Go through the entries below and copy each line containing the word "accomplish".

Data to examine

+++

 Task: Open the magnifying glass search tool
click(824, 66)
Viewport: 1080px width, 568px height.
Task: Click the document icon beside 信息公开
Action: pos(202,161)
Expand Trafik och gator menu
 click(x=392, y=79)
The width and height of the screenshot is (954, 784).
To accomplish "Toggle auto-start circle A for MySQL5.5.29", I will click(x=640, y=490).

+++

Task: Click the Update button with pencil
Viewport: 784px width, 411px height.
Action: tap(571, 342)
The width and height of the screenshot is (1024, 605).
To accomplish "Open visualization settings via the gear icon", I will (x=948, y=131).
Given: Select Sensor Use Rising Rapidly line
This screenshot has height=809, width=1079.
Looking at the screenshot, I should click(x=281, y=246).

+++

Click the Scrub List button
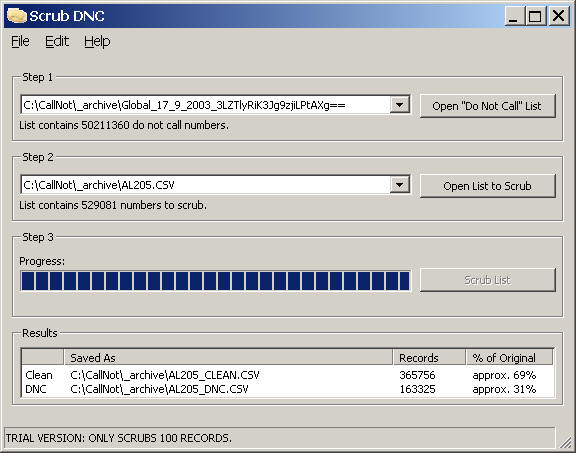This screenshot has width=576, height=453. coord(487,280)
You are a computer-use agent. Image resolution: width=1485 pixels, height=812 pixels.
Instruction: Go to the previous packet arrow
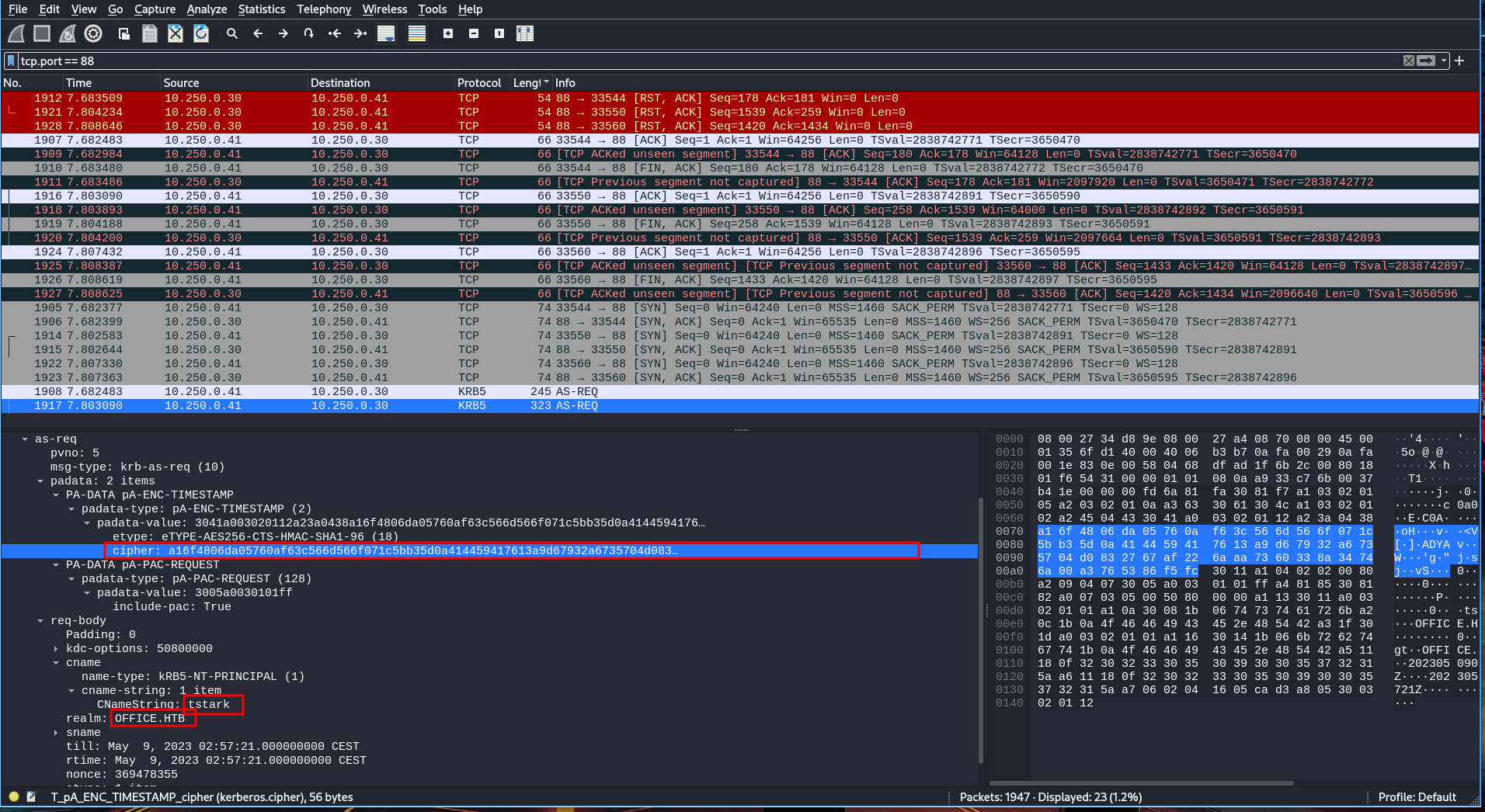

+++

Solution to the problem
To accomplish "Toggle auto-start circle A for MySQL5.5.29", I will click(x=640, y=490).
To accomplish "Open visualization settings via the gear icon", I will (x=948, y=131).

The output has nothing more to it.